Childcare providers point out that they can only operate budgets around enrolments and their running costs are the same, regardless of whether or not every child turns up for every hour allotted.

Having been asked by Pobal in one audit to re-register more than 50 children for reduced hours, on the basis of their attendance in a test window, the Northside Family Resource Centre appealed that decision, giving reasons for the apparent discrepancies in every case and only conceding that five should have registrations amended.

In making the argument for maintaining hours, it explained the extenuating circumstances around two families in particular. In a reply, seen by The Irish Times, rejecting the appeal, a Pobal official writes: “The Department of Children and Youth Affairs and Pobal have fully considered your request for a review of the compliance findings due to the family and child’s individual circumstances and while we fully appreciate the difficulties you outlined, unfortunately there is not the latitude in the scheme rules to apply discretion in this instance.” Goode says: “We were very shocked when we got it because it was the Department of Children saying rules are rules and they’re not taking individual needs of children into account.”

“Non compliance” has been the death knell for one Dublin inner-city, school-age care service providing breakfast and an after-school hot meal for up to 30 children during term time, and projects during the holidays. The Donore Education Network, operating in the former St Teresa’s Gardens on €61,000 funding from the Department of Children and Youth Affairs, has decided to close on December 31st with the loss of five part-time jobs. It came within a day of closing in March after being told all funding would be cut, but then came to an interim arrangement.

Disadvantaged homes

Patricia Condron, who is retiring as the co-ordinator, acknowledges the service was “majorly non-compliant” for not logging children’s time, but believes the system is “not fit for purpose” for an out-of-school project like theirs, where children “pop in and pop out”.

“We are trying to assist children who are from really disadvantaged homes, sometimes just to get a hot meal. We are not trying to give them childcare for a mother who is working – most of our mothers aren’t working – but the children do need to be in some sort of community setting.”

There is no understanding, she adds, of how operating a service in chronically disadvantaged areas is just not compatible with the “rules”.

Ironically, the NCS will herald a relaxation of rules around attendance. Minister for Children and Youth Affairs Katherine Zappone has said that these “will seek to reflect the reality of children and parents’ lives and the need for services to operate as businesses”, while “honouring the requirement to ensure that exchequer funding is used for the purposes it was intended”.

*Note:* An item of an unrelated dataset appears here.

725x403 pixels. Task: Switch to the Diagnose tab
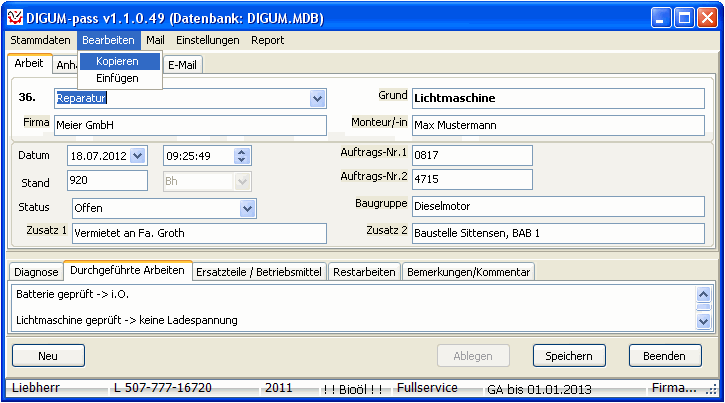point(36,271)
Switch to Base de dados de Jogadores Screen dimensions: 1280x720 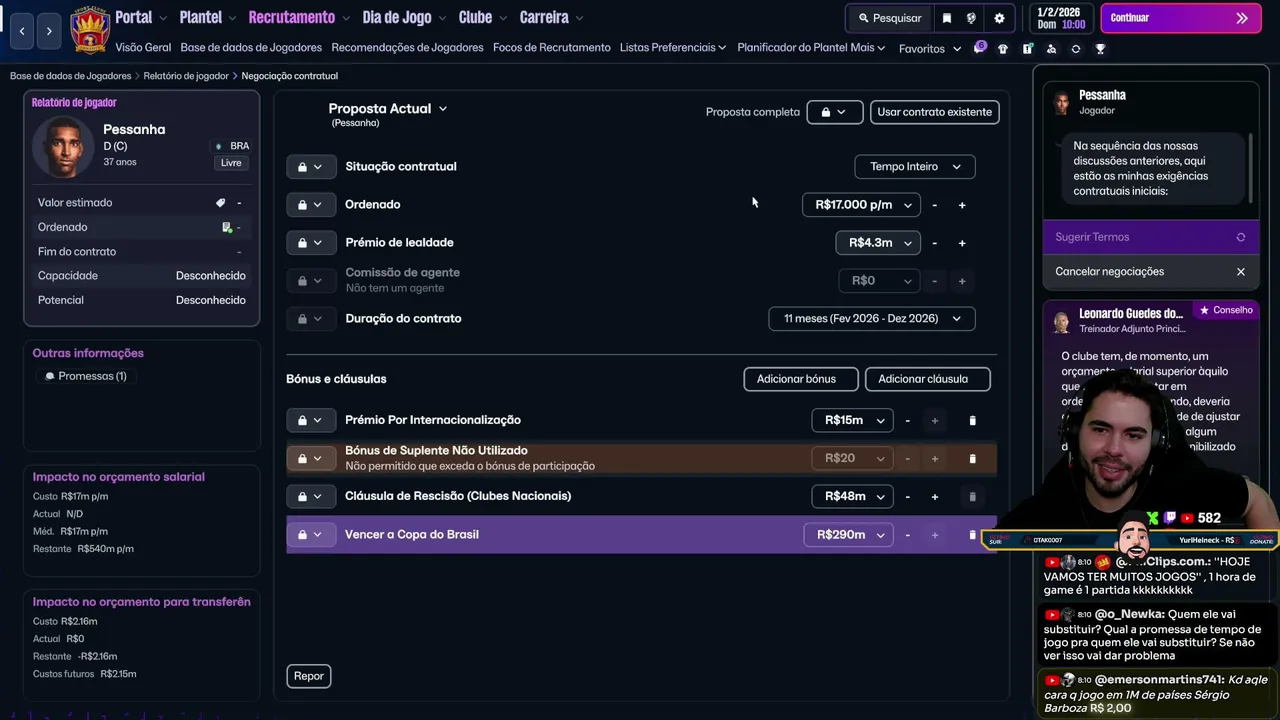coord(251,48)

In light of these impending changes, Marian Quinn, chair of the Association for Childhood Professionals (ACP), says it is “unbelievable” that they were continuing to “penalise the centres, which ultimately penalises the children”.

Goode sums up the frustration of being a community childcare provider in a disadvantaged area: “You try and do your best and you feel attacked all the time.” It would be very easy to fill their centres, he adds, with children from all over Limerick, because there is such a shortage of childcare places, “but we wouldn’t be serving our community”.

Pobal looked to take €40,000 in funding from the childcare service at the St Andrew’s Resource Centre on Pearse Street, Dublin, over non-compliance, but “we fought it”, says childcare manager Martina McKenna. The service, which has 40 children aged two to three, explained that many of the reduced hours were due to settling-in periods, and the cut was lowered to €4,000, “otherwise we would have closed”.

However, it did have to restructure “almost overnight” last February, cutting its hours to 8.30am-3.30pm, instead of being available to 5.45pm, and also asking all community scheme-subsidised families to take full-time places (five hours plus), for which they then needed to pay €30 a week. (The unsubsidised fee is €175 a week.)